Oooooooooi gente, hoje estou sem muito ânimo para contar sobre a viagem para casa de /anix.
Cansado da jornada que o ônibus faz e que estamos acostumados a fazer para ver um ao outro. Dorme acorda e nem na metade estou. O banco dói e cansa.
Nesta viagem pude ver o que falta em minha vida, não é emprego, não é carro, não é casa; é ela. Sei que as outras coisas são importantes para morar e para viver, mas sem ela, de quê vale realmente ter tudo isso? Todos os dias passados foram maravilhosos. Afazeres feitos. Risos. Pessoas que gostamos. Contato. Discussões sobre o futuro no quarto escuro.
A frase "eu te amo" tem um novo significado para mim depois que eu a conheci realmente, vi que achei não apenas uma mulher mas uma companheira e acima de tudo amiga para qualquer hora.
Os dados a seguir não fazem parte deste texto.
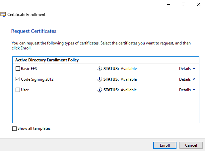Select the Code Signing 2012 template name
Screen dimensions: 205x151
[x=37, y=79]
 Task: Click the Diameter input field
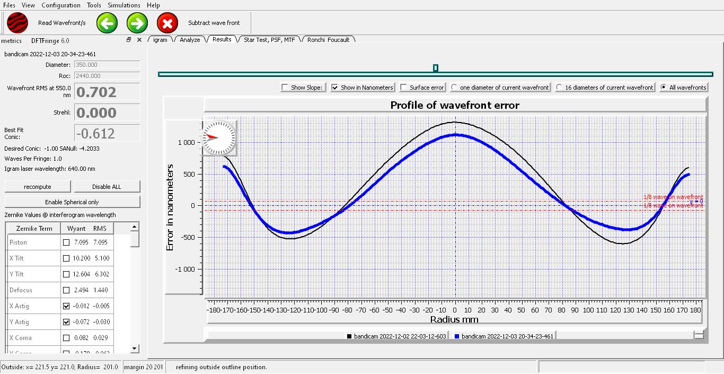[107, 65]
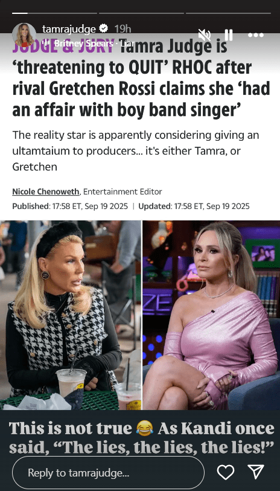
Task: Like the story with the heart icon
Action: coord(226,472)
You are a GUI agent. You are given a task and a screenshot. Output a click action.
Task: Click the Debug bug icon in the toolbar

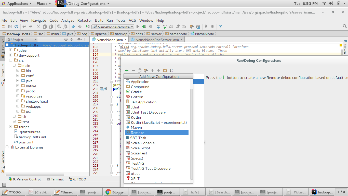pos(144,27)
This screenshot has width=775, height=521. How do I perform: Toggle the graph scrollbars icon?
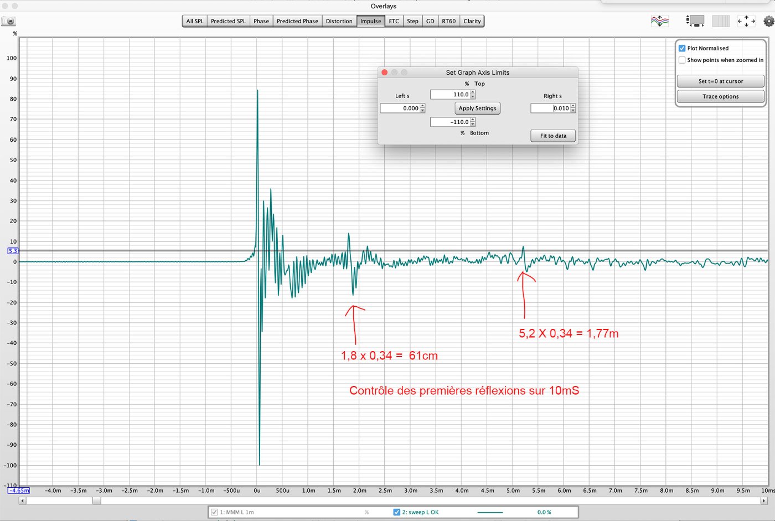695,21
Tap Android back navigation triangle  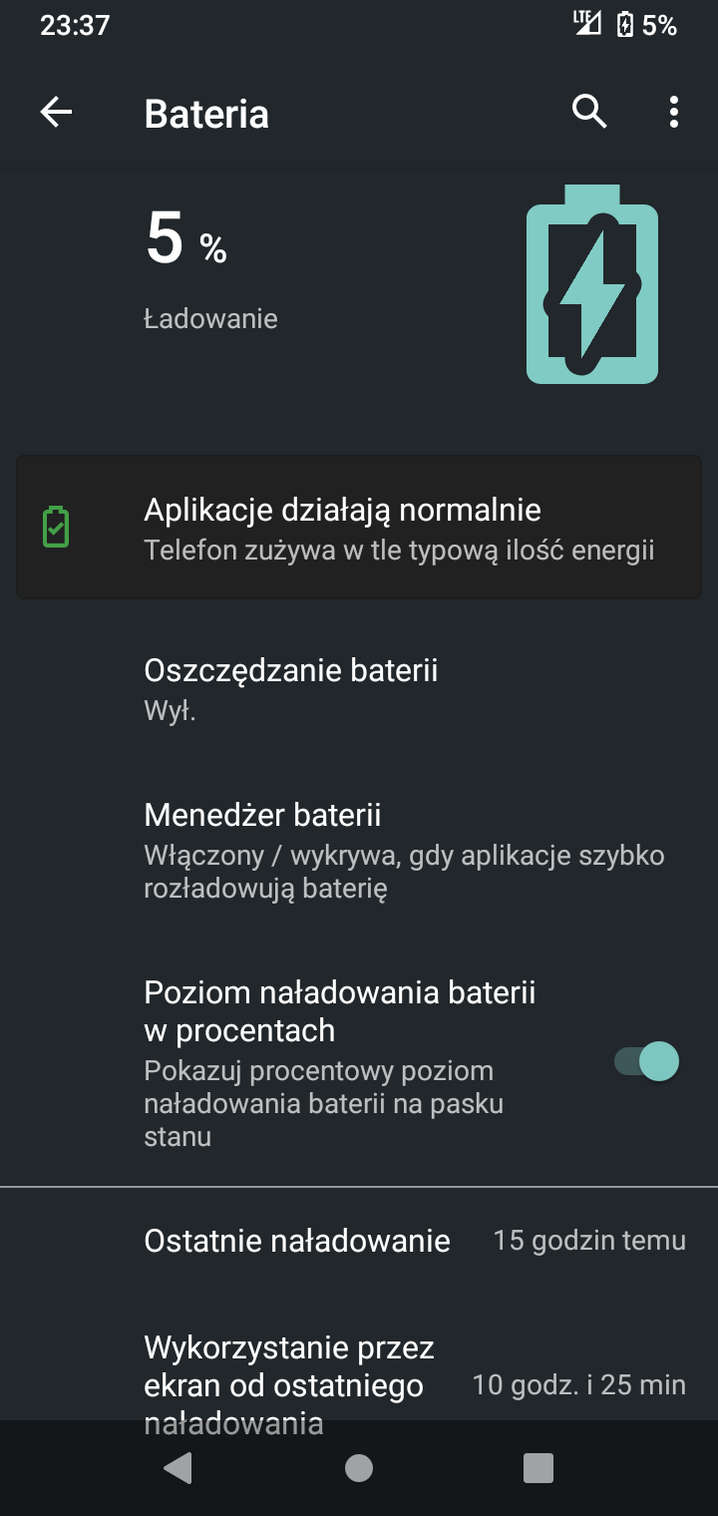pos(179,1467)
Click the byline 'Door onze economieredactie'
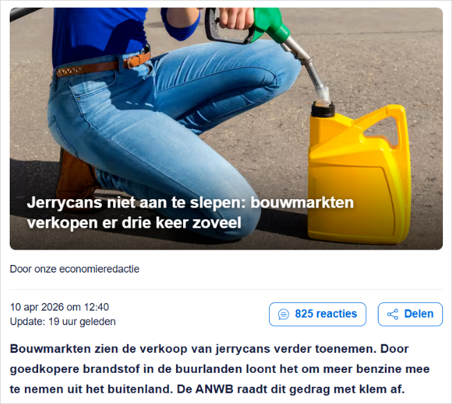The height and width of the screenshot is (404, 452). 75,269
Só gostaria que o dia no qual eu não dissesse mais adeus chegasse logo. Toda vez nos emocionamos com a despedida. Apesar de tantas outras antes, no momento parece sempre a primeira na qual eu disse que passaria rápido o tempo. Realmente o tempo passa rápido, não nossa percepção dele. É um pena em que momentos assim, na qual eu vos escrevo não tenha o dom de nossa amiga Luma ( http://www.odiariodeumamulherde30.blogger.com" title="http://www.odiariodeumamulherde30.blogger.com" target="_blank"http://www.odiariodeumamulher... )escrever e dizer tudo conciso. Muitas das vezes divertido. Voltas e voltas meu pensamento dá e lembranças são postas à prova. Só gostaria que o tempo parasse na mesma maneira que ele pára quando eu beijo Anix. Mas deve ser impossível tal pedido, um pedido ao deus Cronos para nos dar um tempo.
Vejo-a dormindo na mesma maneira que o filho vê o pai, com olhar de adoração. Heroísmo.Tento resgatar cada momento mas são muitos e me perco em seus braços, em seu colo quente. Gosto do teu sorriso, tento fazê-la rir mesmo nos piores momentos, já tenho tanta tristeza em mim as vezes.
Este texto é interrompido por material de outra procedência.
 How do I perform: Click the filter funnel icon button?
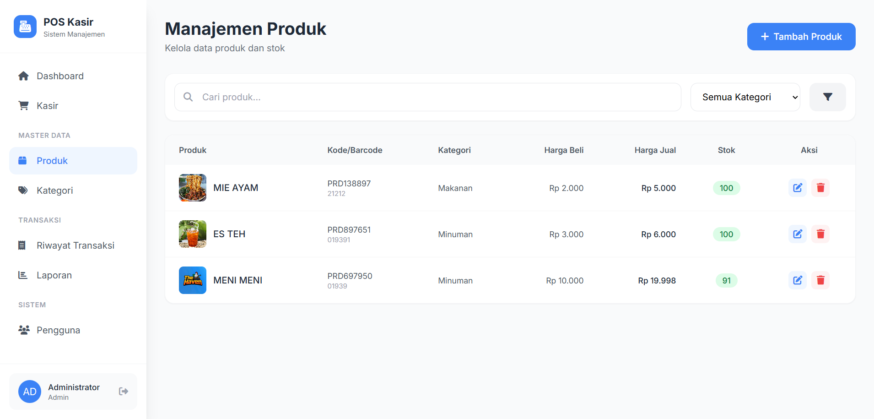827,97
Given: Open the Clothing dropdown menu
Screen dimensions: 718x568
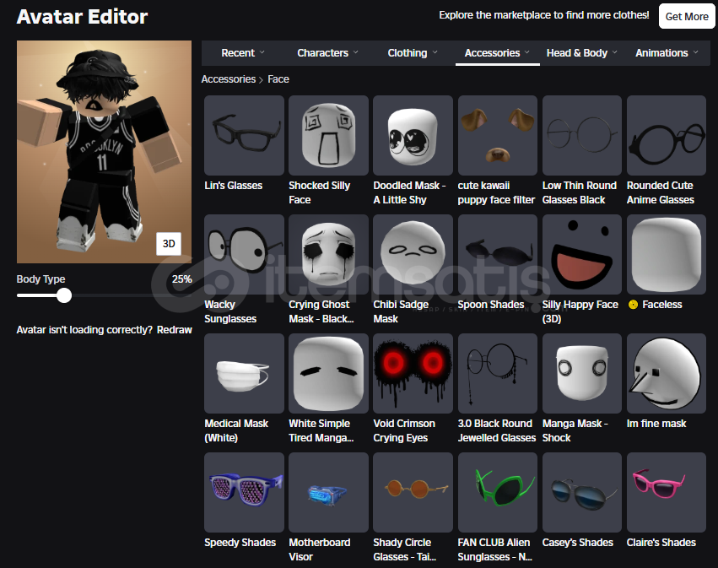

No aniversário dela, vi que estava deveras feliz. O tempo vôo mais uma vez e acabou de arrebatar o momento. Como um flash de uma foto na qual eu não bati, mas o relógio bateu e tirou-o de nós. Assim como a velha Estação Ferroviária de Itapeva, centenária -- abandonada por seus filhos ricos e vista por outros olhos por seus filhos pobres -- e o dia dos pais que apesar do tempo tendo não lembrar e passar como um dia normal. Lembranças vêm e vejo seu sorriso a cada momento. Não tenho mais com quem abraçar nesses dias e tantos outros me refugio nos de outros. Em vão, pois me vêem como um verdadeiro estranho, afinal choro escondido de mim mesmo, o choro de muito tempo.
Lá em encontro com um homem maravilhoso, pai dela, forte, humorado, gente fina. Características essas vistas por quem vê de uma percepção de fora. Mas uma vez fiz como em outros anos, simulei o último ano. Me deixa muito feliz, mas a realidade vem e me deixa órfão novamente. O abraço que toda vez se vai. Sinto falta do abraço. Não quero que se vá também com ela. Não agüento tantas despedidas. Não mais agüento. Nunca revelei tais pensamentos antes. Mas quem me conhece sabe que são sinceros.
Tenham uma boa noite. E desculpe se ocasionei algo, não era minha intenção. Só mesmo um desabafo num ombro amigo.